2 replies on “Q&A: A.G. Josh Stein Talks About Fighting Opioid Abuse”

  1. Please look into Fentanyl. There needs to be a law that if a drug dealer sells Fentanyl, the dealer should be charged with murder. We have a law for Heroin. My son thought he was getting heroin and died of overdose of the synthetic Fentanyl. The drug dealer he used was not charged.

    1. The real problem isn’t really Fentanyl..making use of the prescribed forms is difficult for illicit drug manufacturers and dealers. Plus it is quite expensive.

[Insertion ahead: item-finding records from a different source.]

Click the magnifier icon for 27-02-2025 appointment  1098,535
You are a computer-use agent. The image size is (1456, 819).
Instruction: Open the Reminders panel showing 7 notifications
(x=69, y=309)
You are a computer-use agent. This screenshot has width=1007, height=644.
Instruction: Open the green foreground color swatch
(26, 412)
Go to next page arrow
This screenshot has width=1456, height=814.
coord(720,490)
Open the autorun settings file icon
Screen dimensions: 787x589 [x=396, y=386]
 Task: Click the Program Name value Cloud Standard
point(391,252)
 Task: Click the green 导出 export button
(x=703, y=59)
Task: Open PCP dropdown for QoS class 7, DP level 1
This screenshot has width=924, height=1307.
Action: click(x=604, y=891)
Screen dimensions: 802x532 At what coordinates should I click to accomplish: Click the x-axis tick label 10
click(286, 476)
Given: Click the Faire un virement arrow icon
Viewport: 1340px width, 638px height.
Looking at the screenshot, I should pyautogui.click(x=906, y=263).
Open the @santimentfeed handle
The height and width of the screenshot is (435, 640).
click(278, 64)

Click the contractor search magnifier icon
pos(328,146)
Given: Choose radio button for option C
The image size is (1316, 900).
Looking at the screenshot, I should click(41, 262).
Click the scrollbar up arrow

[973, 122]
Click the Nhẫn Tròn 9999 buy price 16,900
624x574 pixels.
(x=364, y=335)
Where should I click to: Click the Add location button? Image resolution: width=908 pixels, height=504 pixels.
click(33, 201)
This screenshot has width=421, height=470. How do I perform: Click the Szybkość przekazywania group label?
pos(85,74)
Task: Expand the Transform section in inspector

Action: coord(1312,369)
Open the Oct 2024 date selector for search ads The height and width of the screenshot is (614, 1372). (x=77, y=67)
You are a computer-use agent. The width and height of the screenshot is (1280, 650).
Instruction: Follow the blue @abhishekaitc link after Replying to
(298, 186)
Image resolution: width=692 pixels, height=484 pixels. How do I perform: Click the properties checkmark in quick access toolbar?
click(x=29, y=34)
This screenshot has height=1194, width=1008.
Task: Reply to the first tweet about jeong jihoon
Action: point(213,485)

      What is killing people is illicit fentanyl analogs. There are some 1200 or more forms, all made overseas and brought across our borders. It is added to other illicit drugs like heroin(diamorphine) and benzodiazapines. Often they are made to look like the prescription tablets. Fentanyl analogs are in some cocaine and marijuana products.
      Taking prescription medication away from cancer patients and intractable pain patients is not going to solve the illicit fentanyl analog problem…or the problem of substance abuse as a whole.
      Though there is no ‘law’ regulating long term and palliative care patients, the chilling effect is the same. The NC Medical Board responds with warnings and increased oversight, and doctors, in fear of licensure and office raids, are stopping treatment. Some of these patients have been in treatment over 20 years for conditions that cannot be treated or cured. They have not become addicted any more than a diabetic is addicted to insulin or thyroid patient to their medication.
      This issue has NOT been addressed. It HAS been minimized and ignored, however.
      I suggest speaking with pain management patients, the NC Medical Board, NC Medical Society, palliative care patients, clinics which are no longer using opioids, and find out why one populations disease is more worthy of treatment than another’s. We are all one illness, accident, or injury away from pain. This is especially so for the elderly, who will now be left to suffer.